AP Calculus BC 6.6 Applying Properties of Definite Integrals - FRQs - Exam Style Questions
No-Calc Question
The graph of the differentiable function \(f\), shown for \(-6\le x\le 7\), has a horizontal tangent at \(x=-2\) and is linear for \(0\le x\le 7\).
Let \(R\) be the region in the second quadrant bounded by the graph of \(f\), the vertical line \(x=-6\), and the \(x\)- and \(y\)-axes.

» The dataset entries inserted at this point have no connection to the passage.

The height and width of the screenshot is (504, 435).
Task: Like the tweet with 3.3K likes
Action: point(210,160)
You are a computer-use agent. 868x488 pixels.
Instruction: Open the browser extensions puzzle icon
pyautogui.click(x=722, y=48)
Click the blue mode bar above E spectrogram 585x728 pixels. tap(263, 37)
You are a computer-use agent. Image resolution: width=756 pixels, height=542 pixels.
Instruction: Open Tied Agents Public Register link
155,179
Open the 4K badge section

Region \(R\) has area \(12\).
(a) The function \(g\) is defined by \(g(x)=\displaystyle\int_{0}^{x} f(t)\,dt\). Find the values of \(g(-6)\), \(g(4)\), and \(g(6)\).

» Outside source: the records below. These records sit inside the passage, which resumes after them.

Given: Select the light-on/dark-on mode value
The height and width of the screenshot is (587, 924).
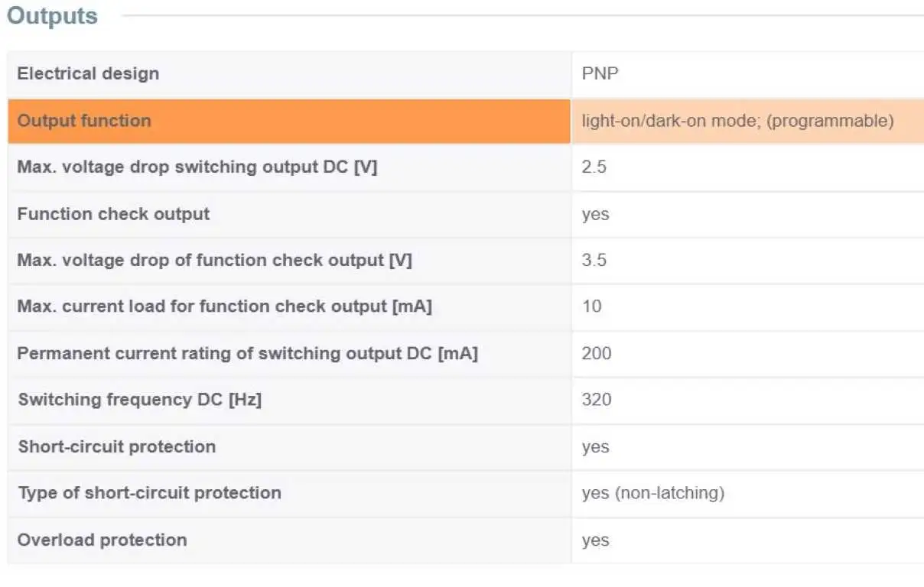Looking at the screenshot, I should tap(737, 121).
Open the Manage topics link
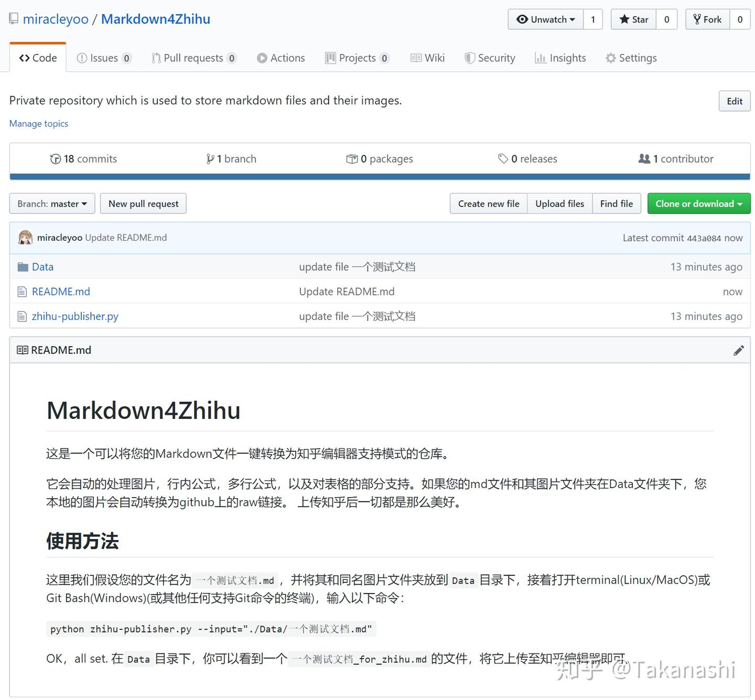Screen dimensions: 755x700 [38, 123]
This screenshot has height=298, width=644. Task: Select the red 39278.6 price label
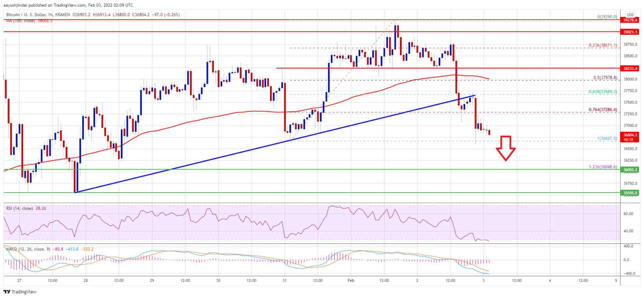pyautogui.click(x=630, y=20)
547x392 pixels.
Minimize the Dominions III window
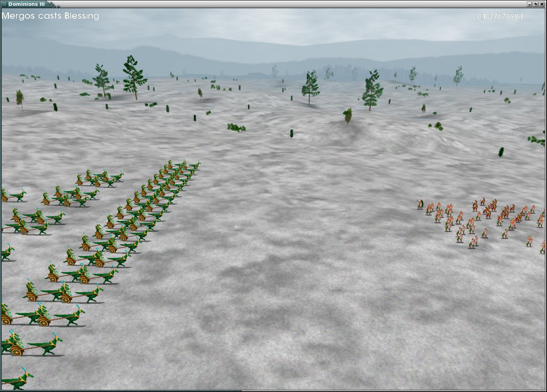point(530,4)
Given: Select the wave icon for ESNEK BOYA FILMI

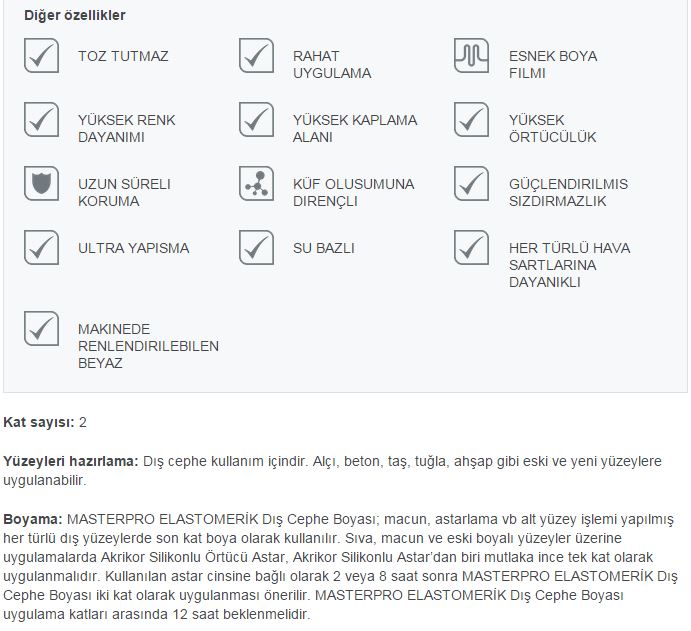Looking at the screenshot, I should click(472, 56).
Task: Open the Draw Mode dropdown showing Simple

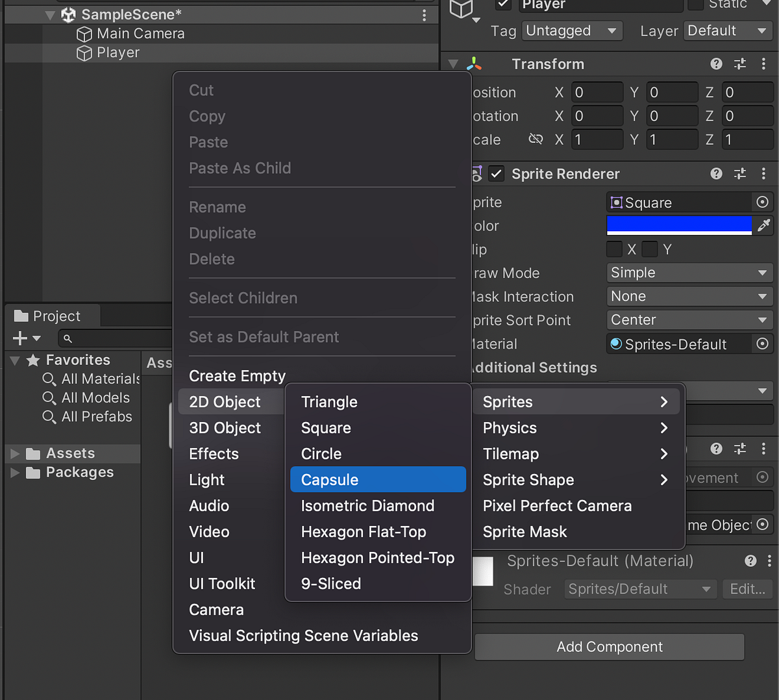Action: (689, 273)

(b) For the function \(g\) defined in part (a), find all values of \(x\) in the interval \(0\le x\le 6\) at which the graph of \(g\) has a critical point. Give a reason for your answer.
(c) The function \(h\) is defined by \(h(x)=\displaystyle\int_{-6}^{x} f'(t)\,dt\). Find the values of \(h(6)\), \(h'(6)\), and \(h”(6)\). Show the work that leads to your answers.

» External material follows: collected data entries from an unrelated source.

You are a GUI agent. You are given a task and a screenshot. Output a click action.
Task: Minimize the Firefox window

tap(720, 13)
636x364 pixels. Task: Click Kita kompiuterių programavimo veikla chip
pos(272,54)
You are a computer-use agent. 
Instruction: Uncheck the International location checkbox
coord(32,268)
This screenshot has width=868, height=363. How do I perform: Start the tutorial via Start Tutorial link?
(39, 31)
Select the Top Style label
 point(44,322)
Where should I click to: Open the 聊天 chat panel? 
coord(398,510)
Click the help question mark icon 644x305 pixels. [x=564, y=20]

Most-appropriate topic codes:
• TOPIC 6.6: Applying Properties of Definite Integrals (part a) | • TOPIC 6.4: The Fundamental Theorem of Calculus and Accumulation Functions (part b) | • TOPIC 6.7: The Fundamental Theorem of Calculus and Definite Integrals (part c)
▶️ Answer/Explanation
(a) Values of \(g(x)=\displaystyle\int_{0}^{x} f(t)\,dt\)
Use areas and properties of definite integrals.Region \(R\) on \([-6,0]\) has area \(12\) above the \(x\)-axis, so \(\displaystyle \int_{-6}^{0} f(t)\,dt=12\).
\[ g(-6)=\int_{0}^{-6} f(t)\,dt =-\int_{-6}^{0} f(t)\,dt =-12. \]
On \(0\le x\le 6\) the graph is a line through \((0,2)\) and \((6,-1)\).
Slope \(m=\dfrac{-1-2}{6-0}=-\dfrac{3}{6}=-\dfrac12\), so \(f(x)=2-\dfrac{x}{2}\) for \(0\le x\le 6\).
The \(x\)-intercept is at \(x=4\).
\[ g(4)=\int_{0}^{4} f(t)\,dt =\text{(area of triangle base 4, height 2)} =\tfrac12\cdot 4\cdot 2 =4. \]
\[ g(6)=\int_{0}^{6} f(t)\,dt =\underbrace{\int_{0}^{4} f(t)\,dt}_{\text{+ area }=4} +\underbrace{\int_{4}^{6} f(t)\,dt}_{\text{− area }=\,-1} =4-1 =\boxed{3}. \]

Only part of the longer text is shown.